To achieve this transformation, Centralized Data Lake platform was built on AWS as a solution that is future ready, scalable, decoupled, modular and agile with the objective to drive great consumer experiences.
The solution leveraged AWS cloud services and DevOps automation tools to create new infrastructure for test purposes and tear it down on demand. EKS cluster is used to host the microservices built to cater to this platform, which can scale on demand. Elastic search and Graph DB is used to store the meta information related to tables, schemas, and APIs etc, which can be configured through the Meta Manager to discover, orchestrate how data is ingested, stored and consumed. Kafka is used to stream the incoming data into AWS S3 and EMR with hundreds of topics and around 60 TB of data. Once consumed it is stored in RDS or Vertica data stores via APIs, OLTPs or other mechanisms for consumption by the data analysts or data scientists for data analysis, building dashboards for reporting, predicting or forecasting based on machine learning.
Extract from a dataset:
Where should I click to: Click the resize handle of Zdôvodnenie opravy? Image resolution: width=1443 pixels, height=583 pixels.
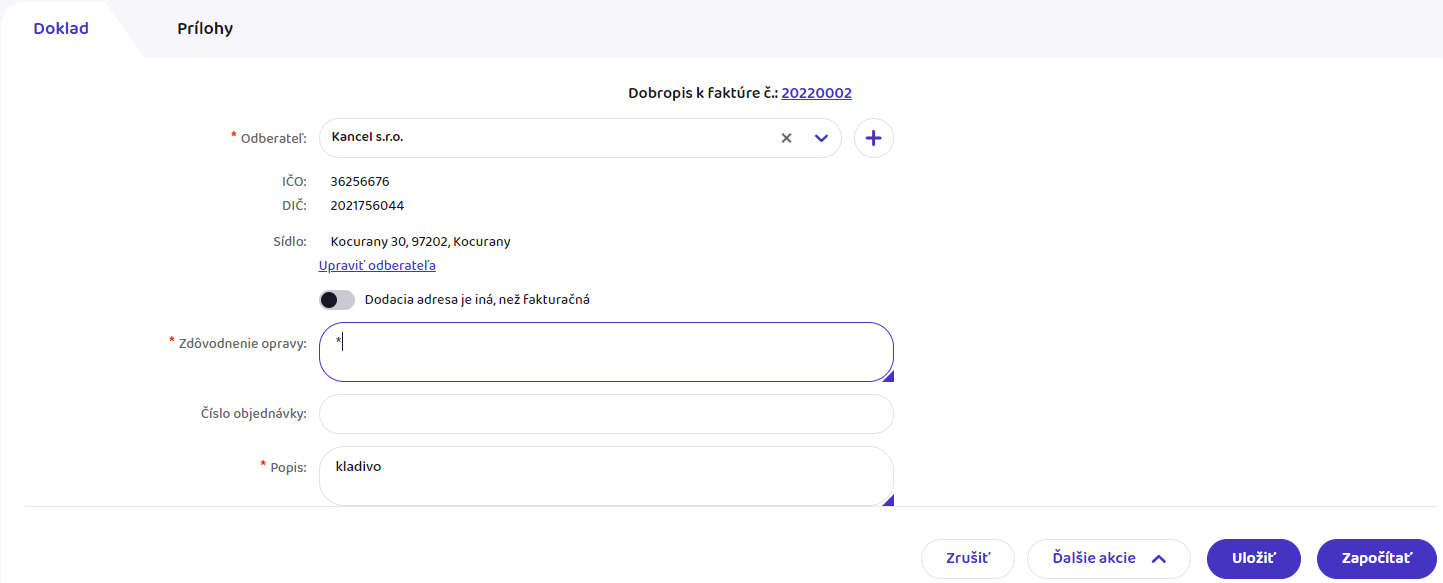pos(888,376)
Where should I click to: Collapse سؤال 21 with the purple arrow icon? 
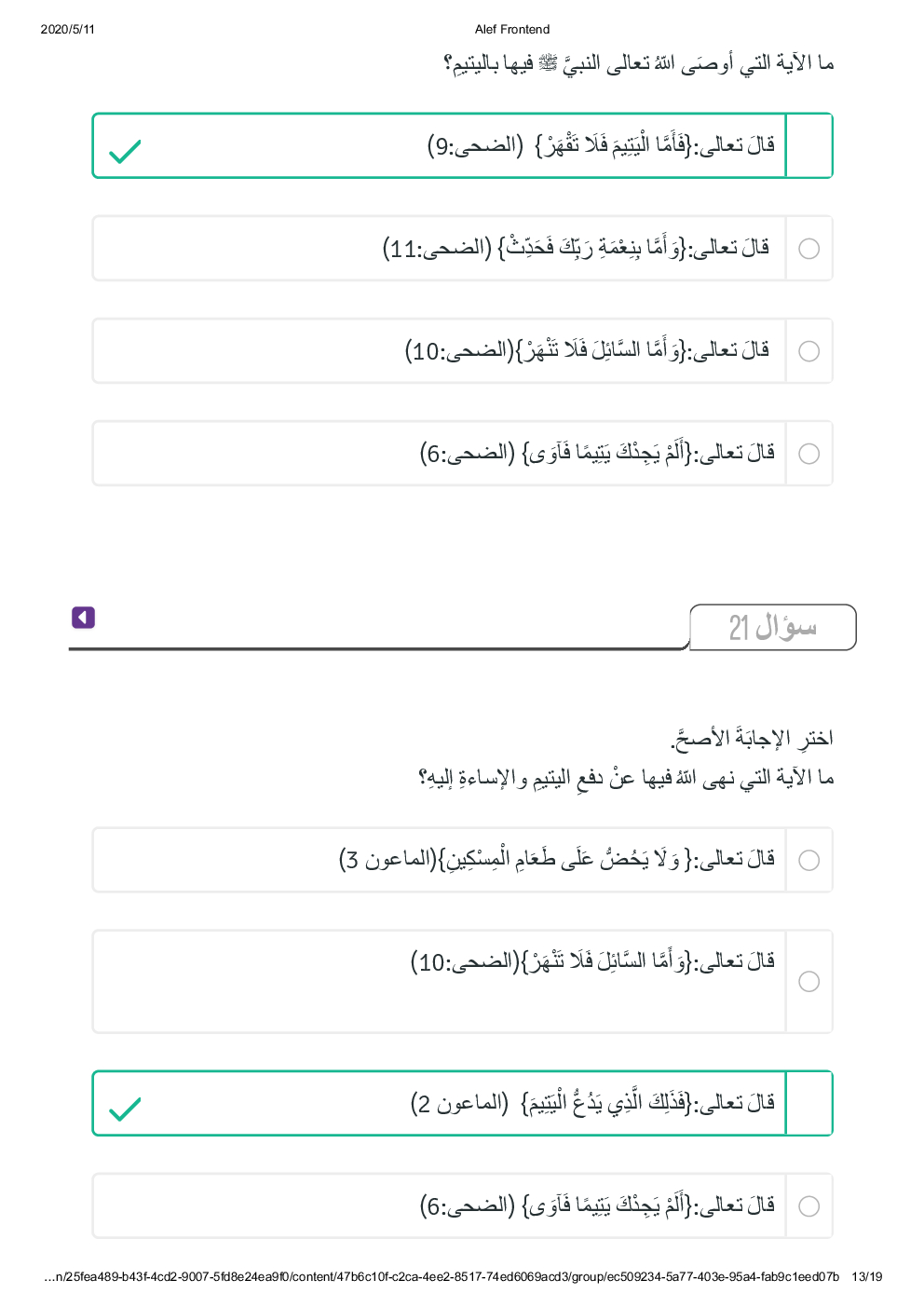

DevOps practice and methodologies were used to automate the infrastructure provisioning, microservices build and deployment and overall security, logging, and monitoring of the product. DevOps played an important role in the overall solution and helped attain the outcomes through these automations.
GIT is the source of truth for all Kubernetes deployments. The core idea of GitOps is having a Git repository that always contains declarative descriptions of the infrastructure currently desired in the production environment and an automated process to make the production environment match the described state in the repository. If you want to deploy a new application or update an existing one, you only need to update the repository - the automated process handles everything else.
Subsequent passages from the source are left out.